▸ **Aim of the exercise**:
Copy out, word for word, the stretch of the material from the line containing "Toggle the Enable Webhooks switch" through the line containing "(x=243, y=300)", both of those lines included.
===== Data extract =====
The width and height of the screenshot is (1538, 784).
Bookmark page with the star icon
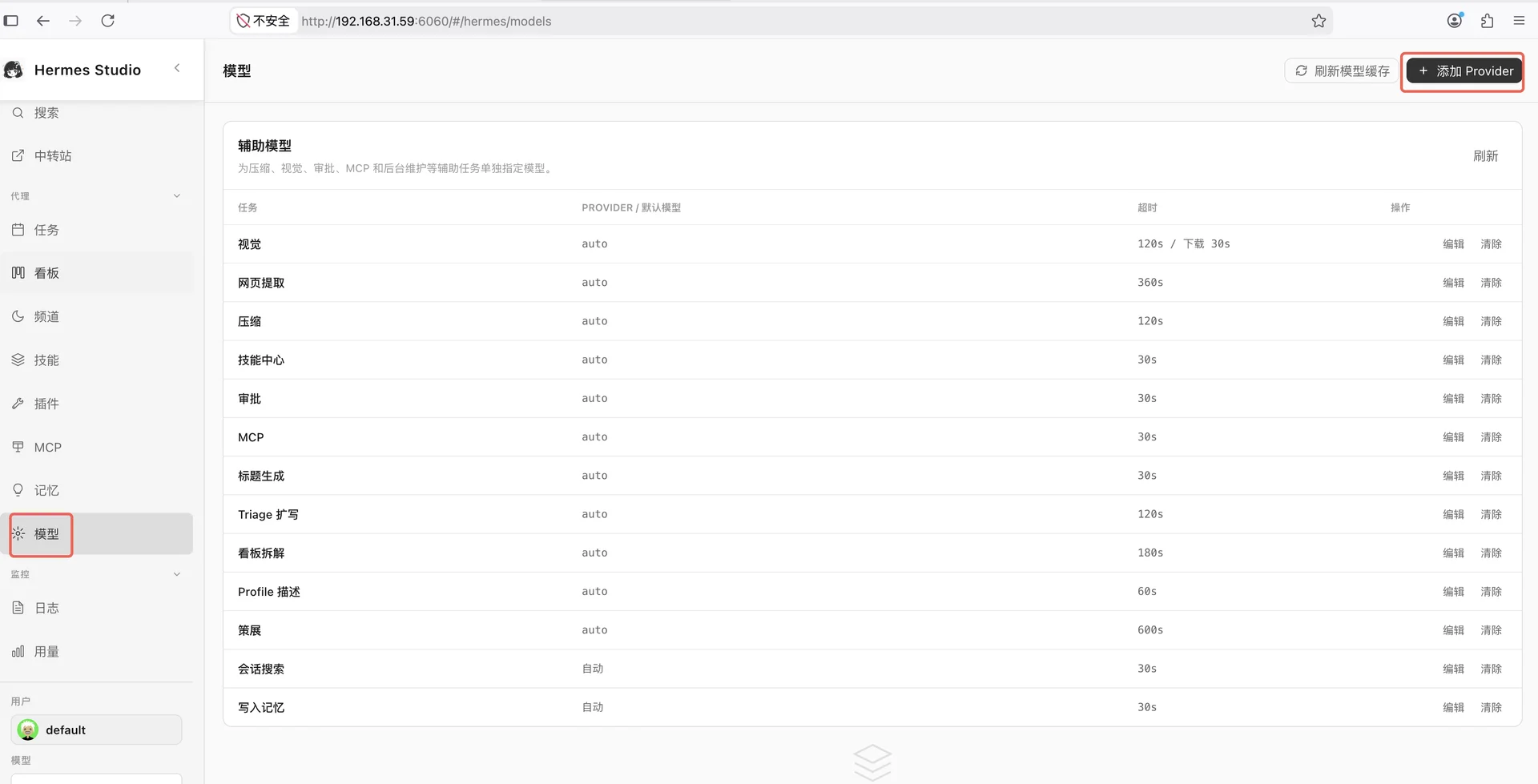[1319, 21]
=====
===== Data extract =====
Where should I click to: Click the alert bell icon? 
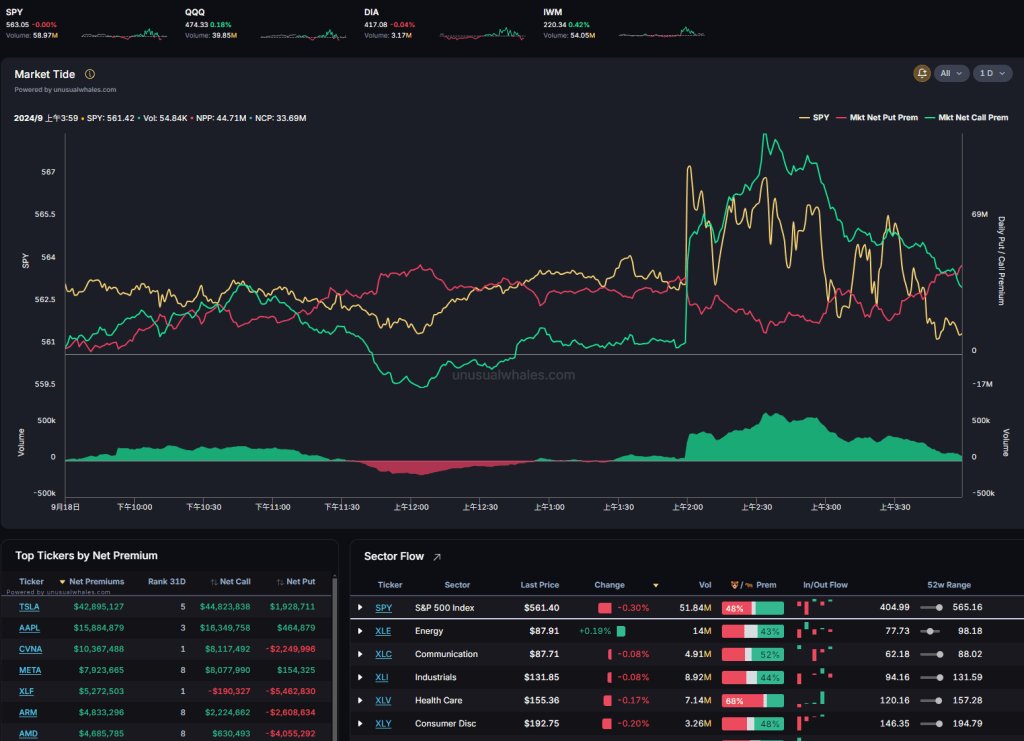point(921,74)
=====
===== Data extract =====
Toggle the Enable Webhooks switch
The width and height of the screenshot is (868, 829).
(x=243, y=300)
=====
▸ **Final answer**:
Toggle the Enable Webhooks switch
The width and height of the screenshot is (868, 829).
(x=243, y=300)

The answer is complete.